### WORK REQUIRED
Reproduce exactly, and exclusively, the lines from the line containing "Instruction: Click the padlock" through the final line of the listing below.

### INFORMATION SUPPLIED
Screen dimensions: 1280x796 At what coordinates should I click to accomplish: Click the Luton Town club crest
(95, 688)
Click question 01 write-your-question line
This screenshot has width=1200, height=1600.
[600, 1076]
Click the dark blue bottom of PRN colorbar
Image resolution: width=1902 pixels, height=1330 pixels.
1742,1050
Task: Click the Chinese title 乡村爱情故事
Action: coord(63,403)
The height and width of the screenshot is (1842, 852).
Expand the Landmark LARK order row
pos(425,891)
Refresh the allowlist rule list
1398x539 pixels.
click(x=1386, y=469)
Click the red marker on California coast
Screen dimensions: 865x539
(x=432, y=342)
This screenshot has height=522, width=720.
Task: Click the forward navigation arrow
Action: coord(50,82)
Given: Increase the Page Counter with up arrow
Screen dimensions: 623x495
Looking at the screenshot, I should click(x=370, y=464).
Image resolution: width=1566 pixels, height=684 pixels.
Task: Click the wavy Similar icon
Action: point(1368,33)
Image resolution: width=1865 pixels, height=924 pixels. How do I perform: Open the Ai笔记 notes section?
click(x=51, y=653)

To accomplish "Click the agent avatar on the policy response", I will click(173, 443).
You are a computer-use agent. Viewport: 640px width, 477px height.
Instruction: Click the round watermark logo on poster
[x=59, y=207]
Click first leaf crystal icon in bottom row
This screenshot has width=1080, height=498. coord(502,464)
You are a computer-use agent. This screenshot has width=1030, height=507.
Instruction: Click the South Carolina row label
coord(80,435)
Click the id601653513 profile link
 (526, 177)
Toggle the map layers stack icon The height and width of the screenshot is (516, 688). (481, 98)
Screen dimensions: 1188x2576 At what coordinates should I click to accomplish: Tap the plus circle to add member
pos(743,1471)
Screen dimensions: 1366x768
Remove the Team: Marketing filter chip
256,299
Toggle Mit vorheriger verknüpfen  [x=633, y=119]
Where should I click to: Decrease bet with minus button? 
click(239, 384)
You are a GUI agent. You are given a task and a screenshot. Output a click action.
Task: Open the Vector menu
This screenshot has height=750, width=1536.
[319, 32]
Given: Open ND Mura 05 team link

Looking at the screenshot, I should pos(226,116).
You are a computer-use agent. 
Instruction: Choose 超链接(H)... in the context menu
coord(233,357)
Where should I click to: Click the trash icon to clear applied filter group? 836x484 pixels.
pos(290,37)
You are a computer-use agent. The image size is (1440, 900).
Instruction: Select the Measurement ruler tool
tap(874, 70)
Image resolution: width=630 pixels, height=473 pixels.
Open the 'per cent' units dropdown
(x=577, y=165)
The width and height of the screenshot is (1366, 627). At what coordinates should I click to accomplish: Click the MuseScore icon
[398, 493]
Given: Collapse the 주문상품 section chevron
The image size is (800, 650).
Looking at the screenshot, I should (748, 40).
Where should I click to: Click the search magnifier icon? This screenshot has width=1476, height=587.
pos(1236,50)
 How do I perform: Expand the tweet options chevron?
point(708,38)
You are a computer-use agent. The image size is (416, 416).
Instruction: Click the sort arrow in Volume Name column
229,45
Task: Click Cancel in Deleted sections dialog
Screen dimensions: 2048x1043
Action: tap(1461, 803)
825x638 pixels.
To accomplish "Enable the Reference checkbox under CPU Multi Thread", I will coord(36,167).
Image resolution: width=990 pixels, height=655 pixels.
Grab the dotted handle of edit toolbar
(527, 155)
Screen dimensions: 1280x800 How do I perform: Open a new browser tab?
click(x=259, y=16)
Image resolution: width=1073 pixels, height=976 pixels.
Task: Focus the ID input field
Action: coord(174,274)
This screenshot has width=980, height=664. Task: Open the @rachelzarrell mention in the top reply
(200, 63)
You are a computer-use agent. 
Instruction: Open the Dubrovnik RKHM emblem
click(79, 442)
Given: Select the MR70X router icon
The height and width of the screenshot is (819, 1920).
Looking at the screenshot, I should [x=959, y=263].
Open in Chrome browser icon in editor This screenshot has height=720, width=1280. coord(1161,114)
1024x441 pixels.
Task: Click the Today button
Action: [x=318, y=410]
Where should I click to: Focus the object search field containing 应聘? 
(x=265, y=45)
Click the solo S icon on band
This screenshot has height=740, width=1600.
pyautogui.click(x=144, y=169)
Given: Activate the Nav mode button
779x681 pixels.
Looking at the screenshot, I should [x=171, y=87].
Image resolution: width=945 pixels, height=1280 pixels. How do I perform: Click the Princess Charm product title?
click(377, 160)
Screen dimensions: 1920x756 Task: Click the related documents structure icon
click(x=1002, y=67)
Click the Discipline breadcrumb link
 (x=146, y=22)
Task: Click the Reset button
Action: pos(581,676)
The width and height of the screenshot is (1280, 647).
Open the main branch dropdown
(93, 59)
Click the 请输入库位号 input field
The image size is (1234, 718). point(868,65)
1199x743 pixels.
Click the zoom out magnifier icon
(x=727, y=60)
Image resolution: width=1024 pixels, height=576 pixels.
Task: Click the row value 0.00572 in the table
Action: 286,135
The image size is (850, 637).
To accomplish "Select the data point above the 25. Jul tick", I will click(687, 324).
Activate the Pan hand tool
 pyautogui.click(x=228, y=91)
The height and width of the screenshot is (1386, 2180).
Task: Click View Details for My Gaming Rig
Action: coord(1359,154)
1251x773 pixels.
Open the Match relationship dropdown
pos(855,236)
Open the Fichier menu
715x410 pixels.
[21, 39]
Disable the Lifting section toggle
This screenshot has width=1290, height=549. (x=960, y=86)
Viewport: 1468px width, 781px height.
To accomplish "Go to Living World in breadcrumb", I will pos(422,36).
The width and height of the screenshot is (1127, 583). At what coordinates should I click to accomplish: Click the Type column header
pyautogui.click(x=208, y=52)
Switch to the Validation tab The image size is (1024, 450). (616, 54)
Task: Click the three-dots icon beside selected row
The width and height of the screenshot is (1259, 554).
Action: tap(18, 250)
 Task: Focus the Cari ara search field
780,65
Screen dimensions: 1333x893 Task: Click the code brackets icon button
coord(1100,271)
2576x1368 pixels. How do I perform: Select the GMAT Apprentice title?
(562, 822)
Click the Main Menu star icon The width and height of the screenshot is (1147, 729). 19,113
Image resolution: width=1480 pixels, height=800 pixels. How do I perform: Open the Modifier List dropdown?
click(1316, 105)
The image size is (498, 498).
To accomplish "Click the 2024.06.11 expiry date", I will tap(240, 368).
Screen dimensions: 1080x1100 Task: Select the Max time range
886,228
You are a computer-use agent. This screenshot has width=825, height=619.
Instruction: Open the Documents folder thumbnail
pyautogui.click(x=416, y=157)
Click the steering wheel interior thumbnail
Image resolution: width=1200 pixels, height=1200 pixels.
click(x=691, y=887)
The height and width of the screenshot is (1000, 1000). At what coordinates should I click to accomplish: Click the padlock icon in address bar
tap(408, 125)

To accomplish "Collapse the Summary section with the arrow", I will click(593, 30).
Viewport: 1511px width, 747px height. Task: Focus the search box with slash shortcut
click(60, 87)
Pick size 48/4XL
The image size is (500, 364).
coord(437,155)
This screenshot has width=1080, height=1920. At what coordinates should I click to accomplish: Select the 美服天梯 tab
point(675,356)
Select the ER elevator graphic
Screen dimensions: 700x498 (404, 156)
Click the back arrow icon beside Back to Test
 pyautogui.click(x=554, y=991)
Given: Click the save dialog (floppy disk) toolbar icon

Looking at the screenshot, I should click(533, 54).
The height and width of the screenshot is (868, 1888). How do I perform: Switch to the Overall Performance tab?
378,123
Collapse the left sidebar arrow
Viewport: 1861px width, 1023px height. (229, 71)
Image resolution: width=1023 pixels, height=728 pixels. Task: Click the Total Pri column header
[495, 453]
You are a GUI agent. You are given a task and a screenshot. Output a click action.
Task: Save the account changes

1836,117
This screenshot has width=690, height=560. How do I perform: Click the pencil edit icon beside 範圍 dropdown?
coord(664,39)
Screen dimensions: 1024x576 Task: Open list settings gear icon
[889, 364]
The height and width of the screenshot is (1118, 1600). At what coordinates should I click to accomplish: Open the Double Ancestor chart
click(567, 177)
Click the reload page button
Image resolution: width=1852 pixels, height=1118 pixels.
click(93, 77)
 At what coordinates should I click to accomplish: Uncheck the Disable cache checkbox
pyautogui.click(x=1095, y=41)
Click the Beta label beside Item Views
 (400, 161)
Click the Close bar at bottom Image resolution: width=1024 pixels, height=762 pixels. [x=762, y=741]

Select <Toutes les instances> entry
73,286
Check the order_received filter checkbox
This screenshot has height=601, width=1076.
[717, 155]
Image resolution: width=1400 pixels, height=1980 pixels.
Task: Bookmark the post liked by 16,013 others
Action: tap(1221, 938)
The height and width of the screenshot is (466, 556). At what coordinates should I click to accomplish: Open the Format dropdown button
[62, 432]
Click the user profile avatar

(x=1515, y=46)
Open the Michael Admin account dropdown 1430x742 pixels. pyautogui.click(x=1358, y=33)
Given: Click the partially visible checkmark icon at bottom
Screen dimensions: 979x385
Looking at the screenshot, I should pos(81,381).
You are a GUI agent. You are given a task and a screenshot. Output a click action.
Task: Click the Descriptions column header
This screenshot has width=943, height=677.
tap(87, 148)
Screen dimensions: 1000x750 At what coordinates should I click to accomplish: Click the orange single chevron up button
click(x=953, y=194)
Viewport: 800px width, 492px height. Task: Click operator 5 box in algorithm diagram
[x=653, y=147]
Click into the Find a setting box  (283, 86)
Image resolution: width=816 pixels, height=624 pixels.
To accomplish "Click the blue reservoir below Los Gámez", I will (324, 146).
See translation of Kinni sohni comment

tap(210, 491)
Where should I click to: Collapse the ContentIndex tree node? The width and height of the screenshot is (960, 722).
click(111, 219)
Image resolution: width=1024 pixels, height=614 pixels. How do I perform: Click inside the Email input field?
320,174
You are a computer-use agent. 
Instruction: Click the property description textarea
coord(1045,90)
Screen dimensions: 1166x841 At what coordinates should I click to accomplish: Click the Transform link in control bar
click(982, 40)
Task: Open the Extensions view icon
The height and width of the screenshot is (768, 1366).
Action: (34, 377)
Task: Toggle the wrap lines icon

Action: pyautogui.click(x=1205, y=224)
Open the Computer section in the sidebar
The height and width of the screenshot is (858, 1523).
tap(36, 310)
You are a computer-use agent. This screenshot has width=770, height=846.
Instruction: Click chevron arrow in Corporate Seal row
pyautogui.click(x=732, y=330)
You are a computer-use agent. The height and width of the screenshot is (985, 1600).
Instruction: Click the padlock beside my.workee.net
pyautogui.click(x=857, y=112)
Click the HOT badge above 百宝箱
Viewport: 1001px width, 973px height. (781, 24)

### RESULT OF THE EXERCISE
Instruction: Click the padlock beside my.workee.net
pyautogui.click(x=857, y=112)
Click the HOT badge above 百宝箱
Viewport: 1001px width, 973px height. (781, 24)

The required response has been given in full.